Can you retype the listing lines from the line containing "241x334 pixels. At" through the line containing "tap(151, 23)", keeping both of those lines and leaving out the pictures?
[BEGIN Records shown]
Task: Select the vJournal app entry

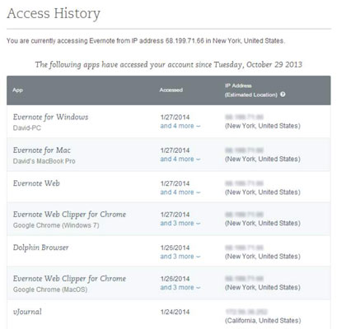Action: click(x=27, y=312)
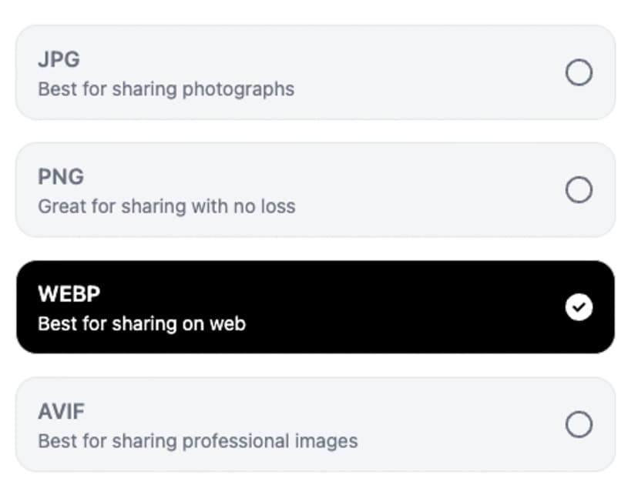The height and width of the screenshot is (498, 638).
Task: Select the JPG radio button
Action: (579, 72)

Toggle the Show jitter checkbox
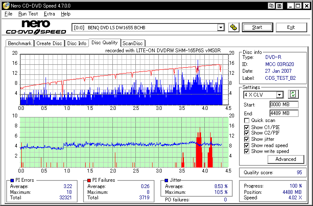click(247, 139)
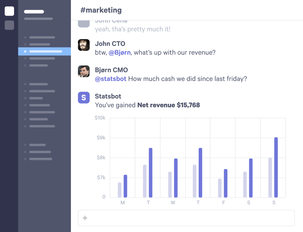Select the last item in sidebar bottom group
Image resolution: width=303 pixels, height=232 pixels.
pos(41,159)
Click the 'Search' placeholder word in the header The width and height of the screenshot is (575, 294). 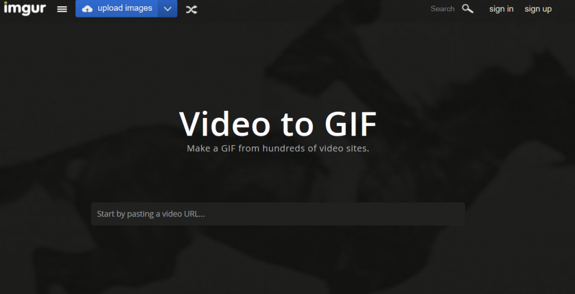pos(442,9)
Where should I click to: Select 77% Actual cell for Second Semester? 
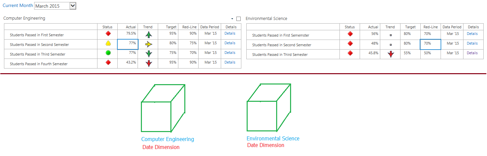pyautogui.click(x=128, y=44)
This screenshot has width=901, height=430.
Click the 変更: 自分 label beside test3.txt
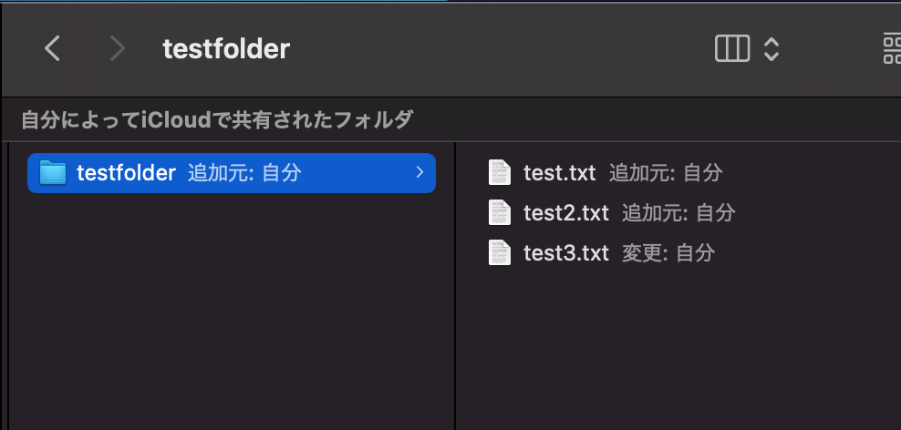click(668, 252)

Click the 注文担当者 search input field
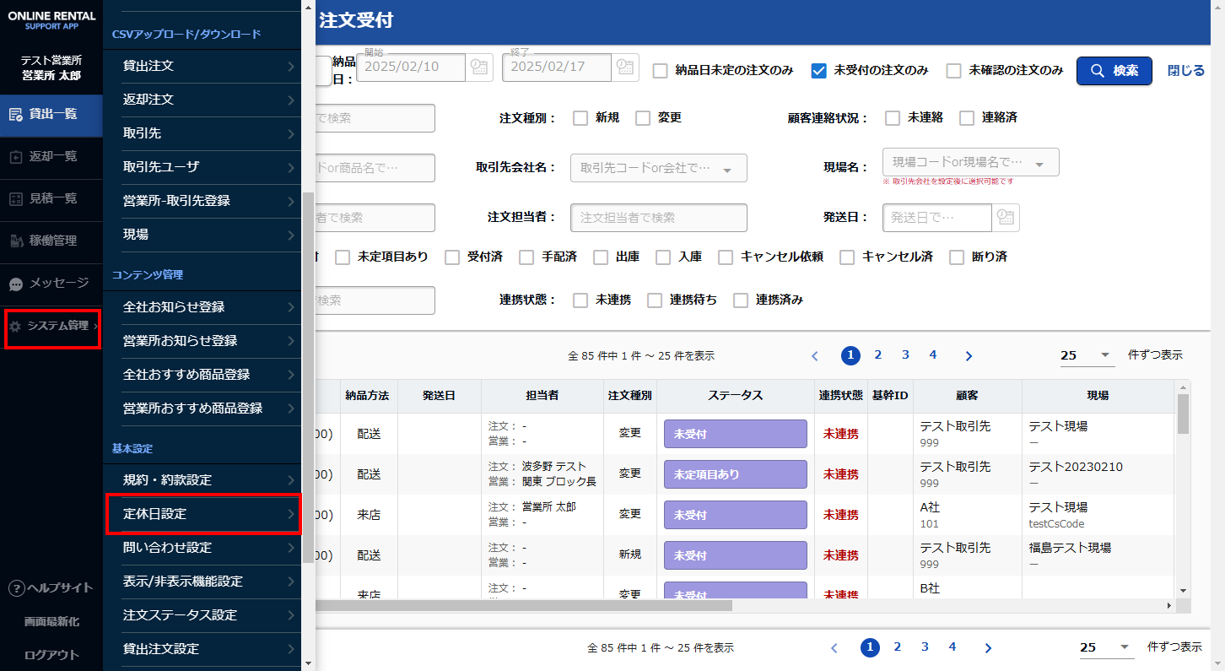[x=658, y=218]
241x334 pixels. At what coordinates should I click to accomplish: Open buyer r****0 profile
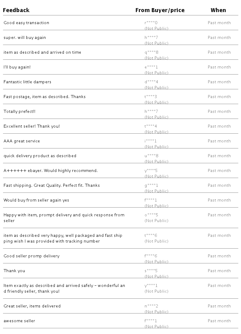tap(151, 23)
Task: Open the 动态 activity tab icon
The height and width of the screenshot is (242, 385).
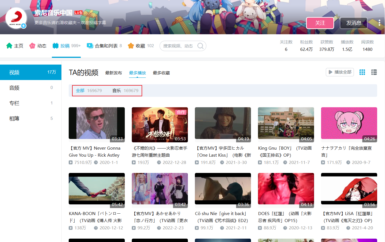Action: (x=32, y=46)
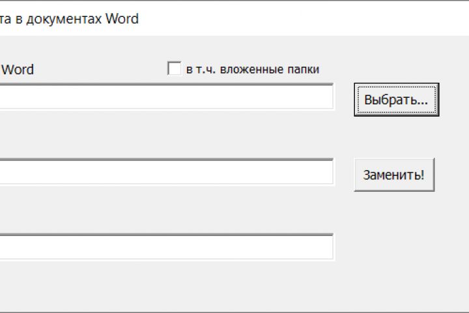Tick the small square box before "в т.ч."
The image size is (469, 313).
click(x=174, y=68)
[END Records shown]
**Expected output:**
241x334 pixels. At what coordinates should I click to accomplish: Open buyer r****0 profile
tap(151, 23)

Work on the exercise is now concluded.